READING TEXT
The problem is that third-party risk, by definition, lives outside your perimeter. You can’t monitor what you don’t have visibility into. The signals that something is wrong often emerge in public channels—dark web forums, paste sites, underground chatter—well before a formal disclosure ever reaches your team. By the time an advisory lands in your inbox, the window to act proactively has often already closed.

And the attack methods are evolving rapidly. Nearly 30% of intrusions now involve valid credentials—attackers aren’t breaking in, they’re logging in. The Dataminr report tracked an 84% rise in infostealer malware in 2025, much of it delivered through AI-enhanced social engineering that’s increasingly difficult to distinguish from legitimate communications.

This is one of the places where early, broad-based threat intelligence—the kind that monitors external signals continuously and at scale—changes the equation. Not as a nice-to-have, but as a core operational necessity.

The financial stakes make this crystal clear. While ransomware volumes stabilized in 2025, single-incident losses grew dramatically—we’re now seeing clusters of events in the $100 million to $1 billion range. These aren’t just “incidents” anymore; they’re events that change the financial trajectory of entire organizations.

The Whole-of-State Problem: Scale With No New Resources

The study showed that roughly one-fifth of states are actively advancing a whole-of-state cybersecurity approach—extending state SOC capabilities to local governments, K-12 systems, and critical infrastructure. Not a single CISO reported being “very confident” in local governments’ cyber practices.

This is where the resource crunch becomes most acute. States are being asked to extend protection downward—to county governments, school districts, and municipalities that have no dedicated security staff—with budgets that are, in many cases, flat or declining. Only 22% of CISOs reported budget increases of 6% or more, down from 40% in 2024. And for the first time in this study’s history, 16% reported outright budget reductions.

PROVIDED RECORDS

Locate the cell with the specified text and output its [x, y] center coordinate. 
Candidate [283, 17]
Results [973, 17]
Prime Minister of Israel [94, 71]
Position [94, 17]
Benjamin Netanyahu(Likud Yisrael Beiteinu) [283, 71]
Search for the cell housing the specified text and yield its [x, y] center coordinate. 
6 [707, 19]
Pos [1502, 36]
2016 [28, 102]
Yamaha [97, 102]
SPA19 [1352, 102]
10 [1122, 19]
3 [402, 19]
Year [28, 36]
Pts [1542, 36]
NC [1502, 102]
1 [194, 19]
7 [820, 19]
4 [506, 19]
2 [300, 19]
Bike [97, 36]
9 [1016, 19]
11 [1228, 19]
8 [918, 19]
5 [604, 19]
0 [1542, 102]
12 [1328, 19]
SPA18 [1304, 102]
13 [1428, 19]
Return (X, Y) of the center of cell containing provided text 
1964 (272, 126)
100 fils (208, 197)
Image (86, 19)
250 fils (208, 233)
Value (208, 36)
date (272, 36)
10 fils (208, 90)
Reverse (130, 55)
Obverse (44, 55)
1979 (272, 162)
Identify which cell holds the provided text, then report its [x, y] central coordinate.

REQUIRED TASKS
1. Repeat word for word the part of the cybersecurity article that opens with the words containing "The problem is" and closes with "from legitimate communications.".
2. Write what comes next in the cybersecurity article, picking up after its final sentence.
The entries above are not used in any way here.

ANSWER LIST
1.
The problem is that third-party risk, by definition, lives outside your perimeter. You can’t monitor what you don’t have visibility into. The signals that something is wrong often emerge in public channels—dark web forums, paste sites, underground chatter—well before a formal disclosure ever reaches your team. By the time an advisory lands in your inbox, the window to act proactively has often already closed.

And the attack methods are evolving rapidly. Nearly 30% of intrusions now involve valid credentials—attackers aren’t breaking in, they’re logging in. The Dataminr report tracked an 84% rise in infostealer malware in 2025, much of it delivered through AI-enhanced social engineering that’s increasingly difficult to distinguish from legitimate communications.

2.
The math doesn’t work if you’re thinking about whole-of-state as a headcount problem. It only works if intelligence and operations scale in ways that don’t require linear investment—where early signals are detected, contextualized, and routed automatically to the right place, without requiring an analyst in every county seat. That’s not a futuristic vision. That’s what several forward-leaning states are beginning to build. And it requires thinking differently about what a SOC is and what it can automate.

What the Study Didn’t Say—But Should Have

The study’s five themes are well-framed: a more complex threat landscape, the need to modernize tools, the expansion of whole-of-state approaches, the evolving CISO role, and resource constraints. All accurate. But there’s a connective thread running through all five that the study doesn’t name directly: the gap between signal and decision.

My colleague Jerry Caponera, Dataminr SVP of Risk and Threat Exposure Management, recently captured this shift perfectly: “The future of cybersecurity will not be defined by how fast we respond to attacks, but by how effectively we prevent them from succeeding in the first place.” That’s exactly what state CISOs are grappling with—the transition from reactive response to predictive defense. I encourage those to read his blog post, Reframing Cyber Risk, Part 1: The Shift from Reactive Security to Predictive Defense.

State CISOs have access to threat feeds. They have SIEM platforms. They have frameworks like NIST and CIS. What they consistently lack is a system that takes early signals, contextualizes them against their specific environment, and surfaces decisions—not just alerts—in time to act.

Every CISO I spoke with at NASCIO could articulate this gap in their own words. The ones who are making progress are the ones who have started treating this not as a tooling gap, but as an architecture gap. The question isn’t “Do we have the right data?” It’s “Does our system translate that data into the right decisions, automatically, before the window closes?”

Why This Moment Matters

NASCIO releases this study every two years. This edition is notable not just for the numbers, but for its tone. There’s a clarity of urgency that didn’t exist in prior editions—a recognition that the old model of waiting for threats to announce themselves and then responding is no longer viable.

State CISOs are smart, mission-driven leaders operating under real constraints. They don’t need more dashboards or frameworks. They need systems that close the loop and connect the earliest available signal to contextual understanding to decisive action, faster than adversaries can move.

Here’s the question I’d leave every state CISO with after reading this report: When the next third-party breach surfaces, or the next AI-accelerated ransomware campaign begins forming in the chatter—will your program know about it while there’s still time to act? Or will you find out the same way 57% of organizations did in 2024—from a hacker or a researcher, after the fact?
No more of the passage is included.